Que de riches trésors éblouissent mes yeux » !
Mais Socrate aurait dit, ou bien encore Diogène :
« Que d'objets superflus ici choquent mes yeux!
Que d'inutilités! J'en ris, et c'est le mieux ».
Qu'est-ce à dire, homme dépravé ! Lorsque tu devrais interdire
à ta femme cette pourpre et ces parures afin d'étouffer
en elle l'amour du luxe et une passion furieuse pour ce
qui vient de l'étranger, tu embellis au contraire ta maison,
et tu en fais pour ceux qui entrent chez toi un théâtre ou
une salle de concert !
[10] En quoi consiste le bonheur de la richesse? C'est
qu'il en soit fait montre devant des témoins et des admirateurs :
sans quoi elle n'est rien du tout. Il n'en est point
ainsi de la modération, de la sagesse, de la connaissance
exacte de ce que l'on doit aux Dieux. Ce sont là des trésors
qui, même quand ils échappent et se dérobent à tous les
hommes, ont un éclat particulier et inondent l'âme d'une lumière
merveilleuse. Ils lui communiquent une joie intérieure
qui ne l'abandonne jamais, parce qu'ils la mettent en
possession du vrai bien. Peu lui importe que ce bien soit vu
par quelqu'un ou qu'il soit ignoré des hommes et des Dieux.

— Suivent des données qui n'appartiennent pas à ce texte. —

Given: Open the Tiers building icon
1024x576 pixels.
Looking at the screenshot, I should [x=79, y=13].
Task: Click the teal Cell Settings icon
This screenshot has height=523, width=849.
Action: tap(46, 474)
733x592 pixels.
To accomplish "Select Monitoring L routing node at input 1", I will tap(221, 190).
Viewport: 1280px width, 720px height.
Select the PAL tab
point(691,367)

Voilà quel est l'avantage de la vertu, de la vérité, des belles
découvertes de la géométrie et de l'astronomie. A laquelle
de ces possessions aurait-on le droit de comparer les biens
de la richesse, vains harnais, colliers, spectacles de petites filles?

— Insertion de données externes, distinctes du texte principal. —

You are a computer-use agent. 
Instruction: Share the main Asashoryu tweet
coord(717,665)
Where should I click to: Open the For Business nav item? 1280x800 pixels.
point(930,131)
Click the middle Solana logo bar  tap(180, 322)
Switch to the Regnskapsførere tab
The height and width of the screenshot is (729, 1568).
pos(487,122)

Supprimez une assistance et des témoins, la richesse
est véritablement aveuglée et ne rend aucun éclat. Si le
riche dîne seul avec sa femme et quelques-uns de ses familiers,
il ne se donne pas la peine de dresser ses tables de gala,
d'étaler sa vaisselle d'or. Il se sert de ce qu'il a sous
la main. Sa compagne, à ses côtés, ne porte ni or ni pourpre :
elle est vêtue tout simplement. Mais quand il s'agit
d'organiser un festin, c'est-à-dire une cérémonie et une
représentation où le riche se donne en spectacle et où il s'agit
pour lui de jouer son rôle d'homme opulent,
« Les vases, les trépieds sont tirés des navires » ;
on prépare les lustres, on nettoie les coupes, on change la
robe des échansons. Tout est en mouvement, l'or, l'argent,
les pierreries; on proclame hautement que le personnage
est riche. A tout cela néanmoins manquent deux choses,
desquelles on a besoin même quand on dîne seul, à savoir:
le contentement de l'âme et la joie du festin.